**Prompt:**
An exact repetition of the listing is required.
------ Data section ------
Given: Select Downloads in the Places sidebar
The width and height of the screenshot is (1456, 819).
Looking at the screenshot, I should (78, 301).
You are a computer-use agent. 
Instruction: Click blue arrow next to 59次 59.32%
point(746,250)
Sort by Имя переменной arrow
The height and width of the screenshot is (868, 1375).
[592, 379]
------
**Solution below:**
Given: Select Downloads in the Places sidebar
The width and height of the screenshot is (1456, 819).
Looking at the screenshot, I should (78, 301).
You are a computer-use agent. 
Instruction: Click blue arrow next to 59次 59.32%
point(746,250)
Sort by Имя переменной arrow
The height and width of the screenshot is (868, 1375).
[592, 379]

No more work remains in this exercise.